No quería subir, no quería irme sin ella. Pero esperé hasta ser el último pasajero y ya no podían darme más tiempo.
«No llegó», me dije, tan decepcionado y dolido que deseé poder destrozar mis maletas sobre el suelo.
El viaje inició y yo solo podía ver cómo todo se hacía más pequeño, como me alejaba de la gente que amaba, que la dejaba a ella, a mi adorada estrella.

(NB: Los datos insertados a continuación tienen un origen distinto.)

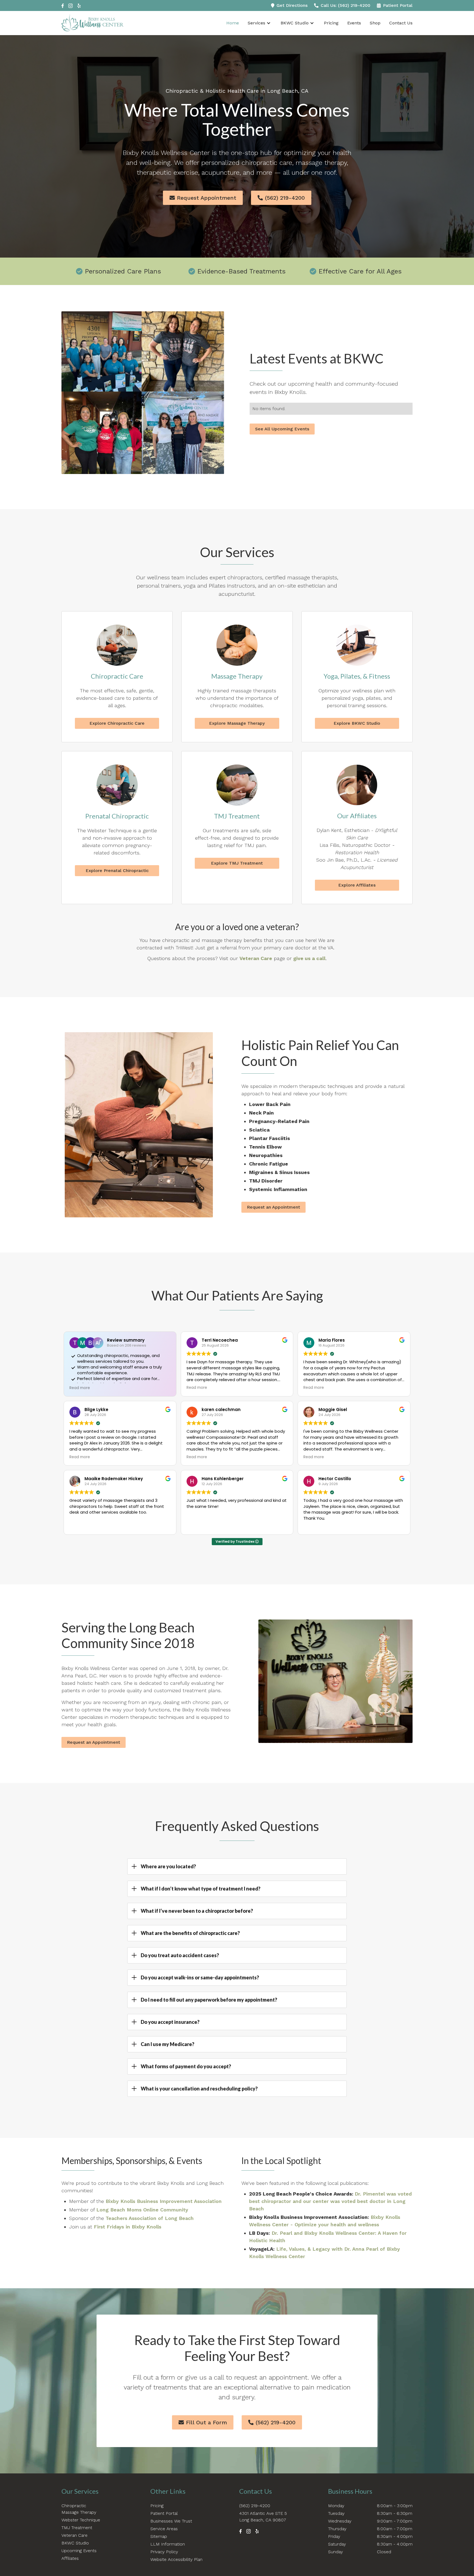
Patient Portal (164, 2513)
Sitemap (158, 2536)
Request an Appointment (273, 1207)
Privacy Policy (164, 2551)
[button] (262, 23)
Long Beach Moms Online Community (142, 2210)
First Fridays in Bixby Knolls (127, 2227)
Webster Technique (80, 2520)
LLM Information (167, 2544)
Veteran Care (74, 2535)
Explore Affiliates (357, 885)
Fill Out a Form (203, 2422)
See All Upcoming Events (282, 428)
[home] (92, 23)
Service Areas (164, 2528)
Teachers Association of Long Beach (150, 2218)
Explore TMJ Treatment (237, 863)
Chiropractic (73, 2505)
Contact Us (401, 23)
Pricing (331, 23)
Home (232, 23)
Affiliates (70, 2558)
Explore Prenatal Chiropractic (117, 870)
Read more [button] (79, 1388)
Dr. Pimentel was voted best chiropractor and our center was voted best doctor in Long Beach (330, 2201)
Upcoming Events (79, 2550)
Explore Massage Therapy (237, 723)
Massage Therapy (78, 2512)
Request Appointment (203, 197)
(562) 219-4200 (281, 197)
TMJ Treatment (76, 2527)
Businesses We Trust (171, 2521)
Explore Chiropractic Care (117, 723)
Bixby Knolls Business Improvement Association (164, 2201)
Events (354, 23)
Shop (375, 23)
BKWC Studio (295, 23)
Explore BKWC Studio (357, 723)
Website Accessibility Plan (176, 2559)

Una hora después, la carreta dio un tumbo similar al de cuando conocí a Nicolás. Para mi buena suerte, esta vez me mantuve en mi sitio.
—¡Oiga, tenga más cuidado que no trae animales! —se quejó a gritos una señora.
El conductor se bajó veloz y nos habló:
—Se rompió una de las ruedas. Van a tener que esperar a que pase otra carreta porque esta no queda hoy. Allá se pueden acomodar. —Señaló hacia los árboles de mango que había a un lado del camino.
«Lo que me faltaba», me quejé, molesto por tener que pasar por eso.
Bajé mis pertenencias y ocupé un espacio debajo de un árbol cercano para ser de los primeros en abordar.
Una vez ahí, con la naturaleza rodeándome, saqué mi guitarra. El requinteo era la voz del lamento que yo no podía expulsar porque me faltaban fuerzas para liberarlo. Yo lloraba a través de sus cuerdas. Mi fracaso era un tormento que ardía más de lo que podía aceptar.